### AIM OF THE EXERCISE
Copy, from the data below, every line that has "Collapse" in it.

### EXCERPTED RECORDS

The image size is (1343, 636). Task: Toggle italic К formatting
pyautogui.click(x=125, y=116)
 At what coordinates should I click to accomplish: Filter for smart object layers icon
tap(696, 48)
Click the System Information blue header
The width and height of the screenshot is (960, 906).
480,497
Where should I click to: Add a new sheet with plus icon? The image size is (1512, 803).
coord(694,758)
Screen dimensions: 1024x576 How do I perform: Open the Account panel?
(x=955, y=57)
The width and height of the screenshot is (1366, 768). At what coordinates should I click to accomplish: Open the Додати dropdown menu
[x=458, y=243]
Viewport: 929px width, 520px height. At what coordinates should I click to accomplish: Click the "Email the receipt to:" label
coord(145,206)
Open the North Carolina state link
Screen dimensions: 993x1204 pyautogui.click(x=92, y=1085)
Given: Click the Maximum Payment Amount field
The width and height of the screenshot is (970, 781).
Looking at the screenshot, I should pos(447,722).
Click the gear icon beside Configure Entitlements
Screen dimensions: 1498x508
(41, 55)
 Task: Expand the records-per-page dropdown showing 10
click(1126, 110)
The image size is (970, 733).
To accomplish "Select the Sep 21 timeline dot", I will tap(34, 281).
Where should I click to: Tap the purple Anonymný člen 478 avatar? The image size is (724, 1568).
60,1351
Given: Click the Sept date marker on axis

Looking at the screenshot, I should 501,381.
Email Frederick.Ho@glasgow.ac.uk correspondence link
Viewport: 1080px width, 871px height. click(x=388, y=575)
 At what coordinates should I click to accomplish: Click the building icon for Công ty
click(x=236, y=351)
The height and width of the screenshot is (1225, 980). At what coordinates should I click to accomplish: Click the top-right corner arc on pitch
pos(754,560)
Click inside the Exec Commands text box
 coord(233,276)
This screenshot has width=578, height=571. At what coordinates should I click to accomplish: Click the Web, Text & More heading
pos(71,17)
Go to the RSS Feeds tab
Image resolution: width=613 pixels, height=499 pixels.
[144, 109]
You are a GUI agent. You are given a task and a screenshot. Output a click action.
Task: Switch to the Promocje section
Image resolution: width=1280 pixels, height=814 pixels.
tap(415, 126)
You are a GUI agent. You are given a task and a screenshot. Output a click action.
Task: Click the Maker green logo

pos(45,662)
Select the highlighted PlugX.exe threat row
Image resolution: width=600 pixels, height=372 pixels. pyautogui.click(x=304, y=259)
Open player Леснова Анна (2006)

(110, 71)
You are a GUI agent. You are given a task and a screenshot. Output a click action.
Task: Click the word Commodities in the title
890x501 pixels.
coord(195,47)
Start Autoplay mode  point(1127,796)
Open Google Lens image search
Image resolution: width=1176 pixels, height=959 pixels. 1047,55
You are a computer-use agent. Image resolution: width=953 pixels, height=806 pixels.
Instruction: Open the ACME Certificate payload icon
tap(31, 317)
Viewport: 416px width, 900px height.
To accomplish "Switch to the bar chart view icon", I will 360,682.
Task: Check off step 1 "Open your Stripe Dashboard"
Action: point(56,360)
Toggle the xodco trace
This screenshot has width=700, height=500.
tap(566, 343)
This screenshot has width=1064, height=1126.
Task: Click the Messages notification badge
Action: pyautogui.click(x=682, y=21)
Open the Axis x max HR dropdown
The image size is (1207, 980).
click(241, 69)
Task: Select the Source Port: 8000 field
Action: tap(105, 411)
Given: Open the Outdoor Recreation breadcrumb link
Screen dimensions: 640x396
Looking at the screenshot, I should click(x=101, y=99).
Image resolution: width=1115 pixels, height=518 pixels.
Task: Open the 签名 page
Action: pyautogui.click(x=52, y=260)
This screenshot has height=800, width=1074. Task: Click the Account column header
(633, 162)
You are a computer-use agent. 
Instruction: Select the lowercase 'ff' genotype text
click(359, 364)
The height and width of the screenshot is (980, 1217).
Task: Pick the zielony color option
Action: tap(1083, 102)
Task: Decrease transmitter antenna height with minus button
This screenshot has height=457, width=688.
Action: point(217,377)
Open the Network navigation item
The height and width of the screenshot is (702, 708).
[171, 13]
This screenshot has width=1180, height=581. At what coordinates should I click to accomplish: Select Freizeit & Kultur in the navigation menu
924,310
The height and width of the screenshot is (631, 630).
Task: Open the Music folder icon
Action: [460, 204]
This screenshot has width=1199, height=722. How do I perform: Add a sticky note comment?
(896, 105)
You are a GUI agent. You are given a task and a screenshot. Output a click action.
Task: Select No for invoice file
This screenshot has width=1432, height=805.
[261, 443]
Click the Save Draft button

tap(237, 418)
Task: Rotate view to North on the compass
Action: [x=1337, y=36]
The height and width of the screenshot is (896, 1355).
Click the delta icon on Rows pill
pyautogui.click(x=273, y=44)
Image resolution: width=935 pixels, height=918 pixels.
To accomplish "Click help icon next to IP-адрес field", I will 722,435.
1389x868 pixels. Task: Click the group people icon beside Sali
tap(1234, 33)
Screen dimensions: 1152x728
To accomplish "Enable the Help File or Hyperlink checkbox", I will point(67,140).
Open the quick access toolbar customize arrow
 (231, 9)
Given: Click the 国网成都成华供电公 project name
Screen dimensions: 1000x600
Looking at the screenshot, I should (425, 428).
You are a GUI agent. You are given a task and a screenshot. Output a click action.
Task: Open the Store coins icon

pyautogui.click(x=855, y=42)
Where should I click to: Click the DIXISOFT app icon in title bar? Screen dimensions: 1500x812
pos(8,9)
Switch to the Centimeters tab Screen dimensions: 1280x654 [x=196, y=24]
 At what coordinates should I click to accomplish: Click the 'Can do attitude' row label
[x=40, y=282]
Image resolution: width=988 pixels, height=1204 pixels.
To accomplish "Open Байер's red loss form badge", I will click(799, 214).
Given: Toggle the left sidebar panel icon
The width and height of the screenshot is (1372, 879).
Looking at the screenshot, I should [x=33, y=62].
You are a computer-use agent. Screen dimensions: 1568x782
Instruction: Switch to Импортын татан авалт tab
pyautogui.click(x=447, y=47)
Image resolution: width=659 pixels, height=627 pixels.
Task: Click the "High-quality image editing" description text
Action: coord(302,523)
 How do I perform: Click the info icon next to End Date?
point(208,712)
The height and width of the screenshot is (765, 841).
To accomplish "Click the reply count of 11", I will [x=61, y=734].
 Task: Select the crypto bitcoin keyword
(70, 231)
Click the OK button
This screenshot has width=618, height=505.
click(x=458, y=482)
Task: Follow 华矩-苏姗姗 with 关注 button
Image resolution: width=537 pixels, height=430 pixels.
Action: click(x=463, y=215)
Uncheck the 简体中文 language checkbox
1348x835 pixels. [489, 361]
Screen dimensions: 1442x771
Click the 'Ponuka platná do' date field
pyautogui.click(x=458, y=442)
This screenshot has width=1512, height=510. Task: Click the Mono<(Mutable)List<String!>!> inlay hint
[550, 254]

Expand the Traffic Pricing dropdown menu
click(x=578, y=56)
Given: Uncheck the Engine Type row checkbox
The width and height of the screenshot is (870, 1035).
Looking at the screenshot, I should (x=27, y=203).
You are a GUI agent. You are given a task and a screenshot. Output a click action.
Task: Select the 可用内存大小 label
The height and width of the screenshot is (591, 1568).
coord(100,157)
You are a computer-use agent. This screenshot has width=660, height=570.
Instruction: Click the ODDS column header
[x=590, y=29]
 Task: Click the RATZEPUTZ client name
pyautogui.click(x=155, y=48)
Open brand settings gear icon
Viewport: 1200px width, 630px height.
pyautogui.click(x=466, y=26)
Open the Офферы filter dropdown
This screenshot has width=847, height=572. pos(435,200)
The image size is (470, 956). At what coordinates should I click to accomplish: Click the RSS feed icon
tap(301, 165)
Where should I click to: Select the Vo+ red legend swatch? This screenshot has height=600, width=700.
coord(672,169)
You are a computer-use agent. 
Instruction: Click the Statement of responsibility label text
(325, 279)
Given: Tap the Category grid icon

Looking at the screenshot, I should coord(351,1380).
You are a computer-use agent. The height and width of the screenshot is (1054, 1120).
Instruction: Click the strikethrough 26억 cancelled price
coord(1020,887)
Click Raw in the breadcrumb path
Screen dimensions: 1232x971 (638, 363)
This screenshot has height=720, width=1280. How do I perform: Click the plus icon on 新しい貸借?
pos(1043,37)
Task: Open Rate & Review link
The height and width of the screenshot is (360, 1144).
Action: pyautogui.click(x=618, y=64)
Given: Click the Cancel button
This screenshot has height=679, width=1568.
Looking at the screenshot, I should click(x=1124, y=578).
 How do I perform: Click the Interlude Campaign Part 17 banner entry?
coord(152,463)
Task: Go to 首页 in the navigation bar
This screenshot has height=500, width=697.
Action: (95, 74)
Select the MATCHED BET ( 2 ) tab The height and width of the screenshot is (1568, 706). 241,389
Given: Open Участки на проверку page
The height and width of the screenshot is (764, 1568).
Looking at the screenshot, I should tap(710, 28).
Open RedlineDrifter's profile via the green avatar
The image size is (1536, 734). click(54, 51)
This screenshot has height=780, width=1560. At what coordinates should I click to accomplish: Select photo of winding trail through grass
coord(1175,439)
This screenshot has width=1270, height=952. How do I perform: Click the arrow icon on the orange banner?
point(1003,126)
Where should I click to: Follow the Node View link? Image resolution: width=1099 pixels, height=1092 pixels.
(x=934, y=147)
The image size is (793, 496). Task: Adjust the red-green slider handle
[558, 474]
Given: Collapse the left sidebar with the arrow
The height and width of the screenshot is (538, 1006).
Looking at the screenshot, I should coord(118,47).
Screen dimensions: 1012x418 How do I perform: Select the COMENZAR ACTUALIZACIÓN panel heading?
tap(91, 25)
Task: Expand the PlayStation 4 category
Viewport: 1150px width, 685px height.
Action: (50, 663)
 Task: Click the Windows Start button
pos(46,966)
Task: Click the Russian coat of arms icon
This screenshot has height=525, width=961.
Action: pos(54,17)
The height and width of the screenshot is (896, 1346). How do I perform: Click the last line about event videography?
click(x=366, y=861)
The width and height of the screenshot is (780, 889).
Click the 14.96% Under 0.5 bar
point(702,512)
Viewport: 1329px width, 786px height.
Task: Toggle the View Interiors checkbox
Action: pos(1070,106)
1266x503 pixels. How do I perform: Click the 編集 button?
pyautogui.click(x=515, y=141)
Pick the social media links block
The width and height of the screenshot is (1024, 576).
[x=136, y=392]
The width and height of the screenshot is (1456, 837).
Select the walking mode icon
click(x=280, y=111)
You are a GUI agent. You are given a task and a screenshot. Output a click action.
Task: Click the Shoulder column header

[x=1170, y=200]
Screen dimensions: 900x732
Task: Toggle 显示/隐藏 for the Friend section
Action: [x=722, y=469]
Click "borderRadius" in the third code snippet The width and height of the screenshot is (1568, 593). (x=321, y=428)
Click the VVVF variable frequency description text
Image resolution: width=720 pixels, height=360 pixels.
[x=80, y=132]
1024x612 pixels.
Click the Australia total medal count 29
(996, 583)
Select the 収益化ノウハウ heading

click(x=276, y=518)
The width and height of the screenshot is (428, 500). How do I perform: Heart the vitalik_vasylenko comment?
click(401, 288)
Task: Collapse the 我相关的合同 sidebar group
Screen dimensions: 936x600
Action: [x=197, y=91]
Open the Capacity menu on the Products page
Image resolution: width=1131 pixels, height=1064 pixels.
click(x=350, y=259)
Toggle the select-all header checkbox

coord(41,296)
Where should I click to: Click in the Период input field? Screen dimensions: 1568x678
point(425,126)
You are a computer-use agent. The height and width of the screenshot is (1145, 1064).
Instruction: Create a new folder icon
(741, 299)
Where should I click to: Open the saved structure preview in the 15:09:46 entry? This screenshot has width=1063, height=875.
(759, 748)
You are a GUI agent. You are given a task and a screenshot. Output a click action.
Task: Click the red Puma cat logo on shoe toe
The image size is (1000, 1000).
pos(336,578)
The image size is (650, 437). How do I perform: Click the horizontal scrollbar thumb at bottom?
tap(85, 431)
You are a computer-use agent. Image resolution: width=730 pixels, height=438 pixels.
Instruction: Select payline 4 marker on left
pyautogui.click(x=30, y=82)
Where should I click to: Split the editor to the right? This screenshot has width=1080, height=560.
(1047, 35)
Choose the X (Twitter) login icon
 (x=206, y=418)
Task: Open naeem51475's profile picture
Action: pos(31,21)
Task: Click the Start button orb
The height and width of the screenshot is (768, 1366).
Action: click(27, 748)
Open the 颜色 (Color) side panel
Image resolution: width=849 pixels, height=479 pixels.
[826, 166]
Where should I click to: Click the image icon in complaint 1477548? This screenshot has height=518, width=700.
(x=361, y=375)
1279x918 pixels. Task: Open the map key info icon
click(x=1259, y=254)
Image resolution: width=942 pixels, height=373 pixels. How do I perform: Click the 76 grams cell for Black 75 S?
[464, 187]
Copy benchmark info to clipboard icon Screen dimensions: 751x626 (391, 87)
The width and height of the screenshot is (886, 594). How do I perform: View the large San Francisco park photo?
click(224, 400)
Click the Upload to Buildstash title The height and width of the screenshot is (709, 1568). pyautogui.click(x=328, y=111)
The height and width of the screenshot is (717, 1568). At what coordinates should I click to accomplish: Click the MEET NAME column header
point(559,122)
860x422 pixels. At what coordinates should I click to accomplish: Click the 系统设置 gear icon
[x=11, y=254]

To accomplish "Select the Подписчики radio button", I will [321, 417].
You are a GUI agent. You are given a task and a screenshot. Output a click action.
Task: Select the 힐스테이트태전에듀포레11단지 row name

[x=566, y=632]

### RESULT FOR THIS EXERCISE
Given: Collapse the left sidebar with the arrow
Task: Collapse the 我相关的合同 sidebar group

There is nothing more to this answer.